TASK DETAILS :: Exact repetition, pictures omitted: give every record below again.

Data items
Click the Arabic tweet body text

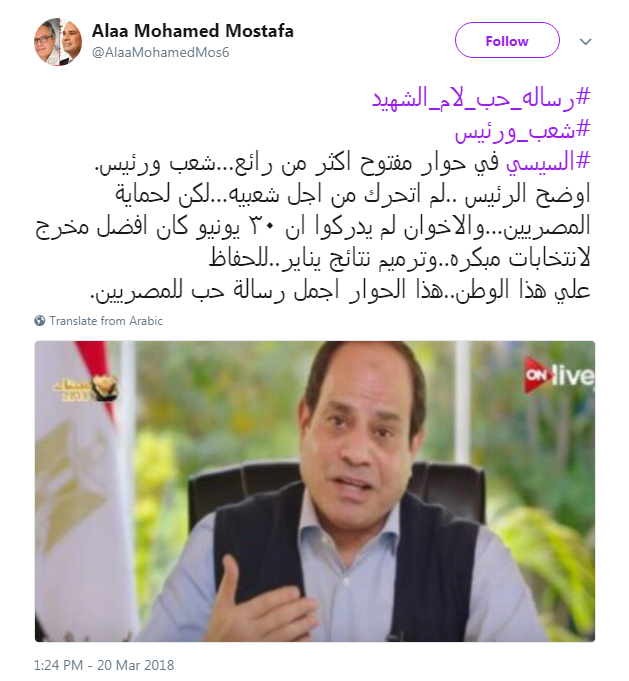(313, 227)
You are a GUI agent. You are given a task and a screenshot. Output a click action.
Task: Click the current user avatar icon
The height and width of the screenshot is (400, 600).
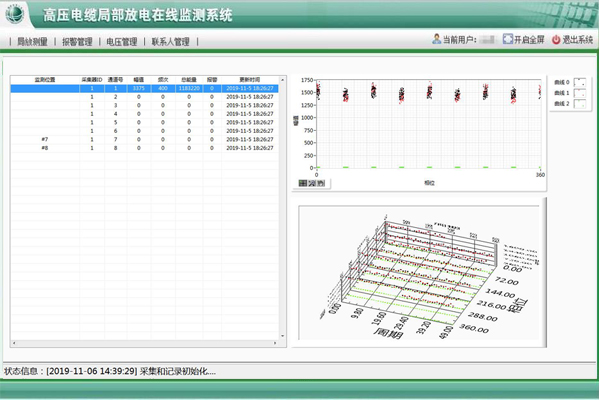(x=436, y=40)
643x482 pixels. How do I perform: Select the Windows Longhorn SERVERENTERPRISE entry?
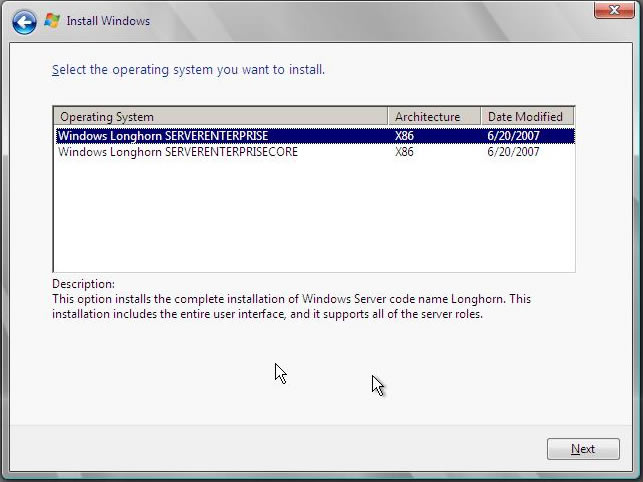point(163,136)
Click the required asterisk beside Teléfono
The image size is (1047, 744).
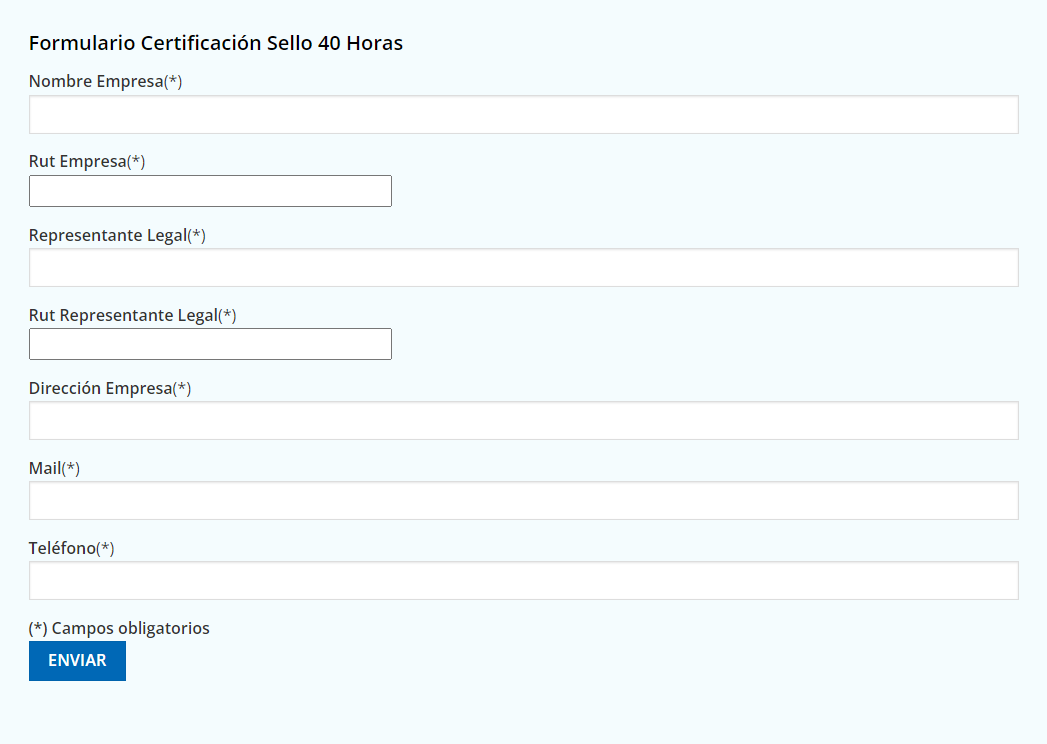point(106,549)
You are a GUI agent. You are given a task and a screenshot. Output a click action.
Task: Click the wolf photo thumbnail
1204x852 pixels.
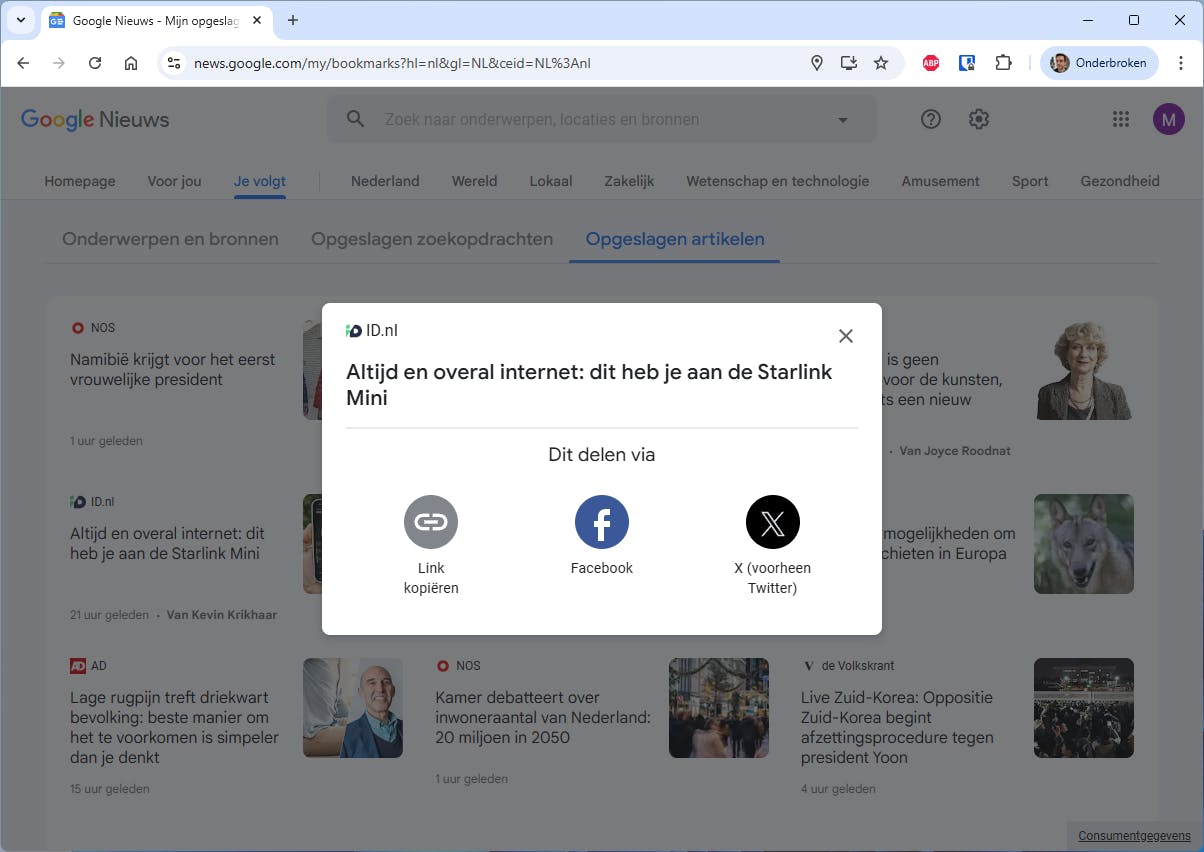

WRITTEN RESPONSE ::
Click the Arabic tweet body text

(313, 227)
You are a GUI agent. You are given a task and a screenshot. Output a click action.
Task: Click the current user avatar icon
The height and width of the screenshot is (400, 600).
(x=436, y=40)
643x482 pixels. How do I perform: Select the Windows Longhorn SERVERENTERPRISE entry?
point(163,136)
Click the required asterisk beside Teléfono
The image size is (1047, 744).
point(106,549)
You are a GUI agent. You are given a task and a screenshot. Output a click action.
Task: Click the wolf photo thumbnail
1204x852 pixels.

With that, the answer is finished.